>> START Text to read
There is no such thing as "proof" because ANYTHING can be "dis-"proven, no matter the subject at hand, even with topics such as gravity. Based on what was written, I even feel that these same "researchers" failed to see that the authenticity of an event is because there are first hand accounts of such actions. After all, it was most likely through SECONDARY and TERTIARY sources that they obtained their supporting evidences, of which those same ones are taken from PRIMARY sources. (Unfortunately, these same researchers would probably say that Auschwitz was just a summer camp and that the attack on the United States of America on September 11, 2001 didn't happen, these events DID happen because of PRIMARY SOURCES.) The authenticity of an event is strongest when one can get closer to PRIMARY accounts of an event, however, that in and of itself is where the problem lies. It is through "science" that subjects are able to be explained logically, however, it is also through science that other topics become confusing. I commend your efforts in spreading the word, since the Hmong people have almost always been "verbal" with their history. It is time to put it to print, especially since we all know that our "more reliable" primary sources especially of this event are starting to leave us like those primary sources of World War II, of which I'm still sure these same researchers will tell us that World War II did not happen. In this instance, as the saying most attributed to Winston Churchill, "History is written by the victors.", I guess we know what's written by the losers, things such as "it never happened" or "it was not an official war".
It was beyond belief. I laughed. I just did not know how to respond to their [Radiohead's] actions. I can not believe that these people who were conducting the interview could ever be perceived as reliable people; they forget that EYE WITNESS accounts are not hearsay but when someone says that so-and-so said it that it then becomes HEARSAY. Some people I tell you.
Why not take this opportunity to set the record straight about Yellow Rain by sharing the research that RadioLab refused to? Having it in your possession and refusing to share it seems counterproductive when you have this great platform to share the truth.
>> END Text to read
__Exercise__
Extend the passage on Yellow Rain, starting right after its final sentence. The lines after this sentence are separate material with no connection to the passage on Yellow Rain.
>> START Data lines
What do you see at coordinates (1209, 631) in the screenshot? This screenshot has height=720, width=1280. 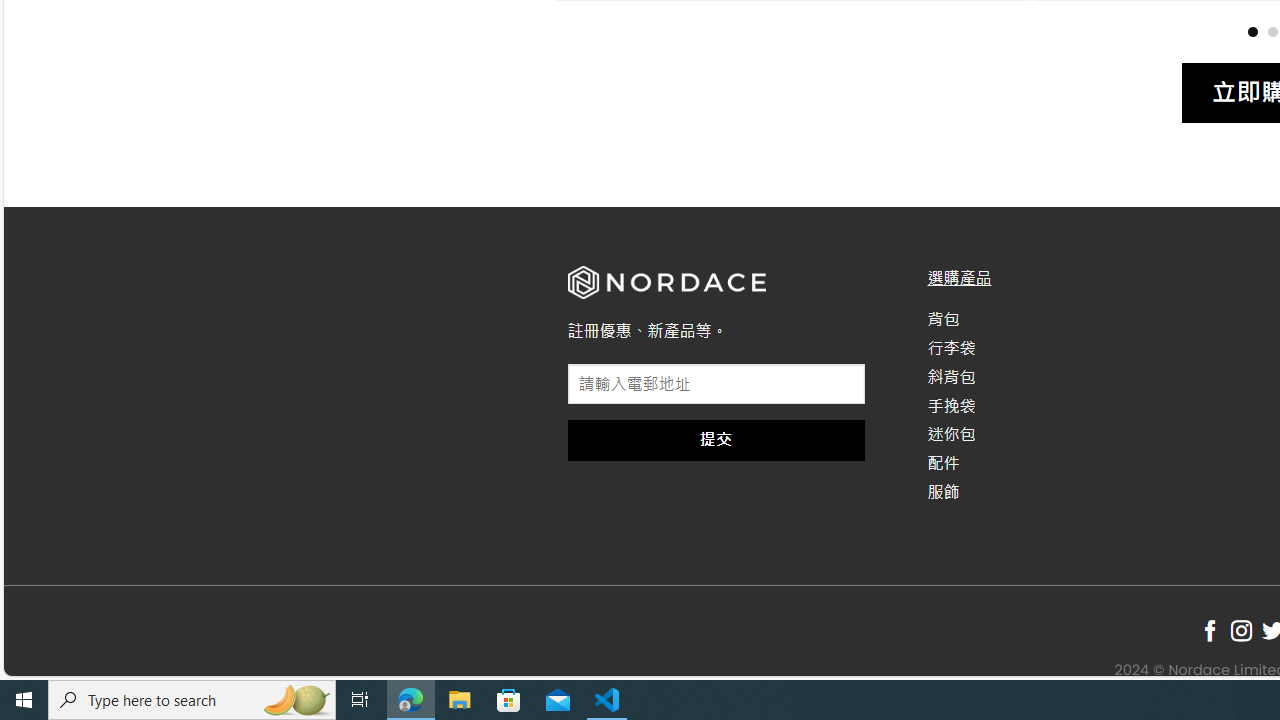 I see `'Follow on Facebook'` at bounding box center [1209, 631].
>> END Data lines
__Result__
People who are narrowed mind that always seek the world in one vision will live a life having forever limited, unproductive future. Life is meant to be foreseen as multiple perspectives, lifestyles, and appreciation of differences - especially cultural, people and their history. The right intentions will create an everlasting unity, and people or groups who have negative intents are egotistic of the ultimate goal = philanthropy “love of humanity”!
I don't think that Radiolab was being racist against the Hmongs. They did have their own agenda in mind and they were completely uninterested in hearing the Hmong's side of the story, which shows that they were extremely disingenious, and selective with their accumulation and interpretation of the evidence. But that does not make them racist, it makes them bad scientists and scholars
I have not listened to the show, but I have a serious question based on reading this. It is clear that the journalists were disrespectful of you and your uncle as sources. It is clear that they were dismissive of your attempts to share your knowledge of these terrible incidents after the interview. The editing and tone of the piece was callous. But what exactly classifies this is as racist behavior? If it boils down to the respective power relations of the situation (journalists as white males and you as a a woman of color), I'm not sure I get it.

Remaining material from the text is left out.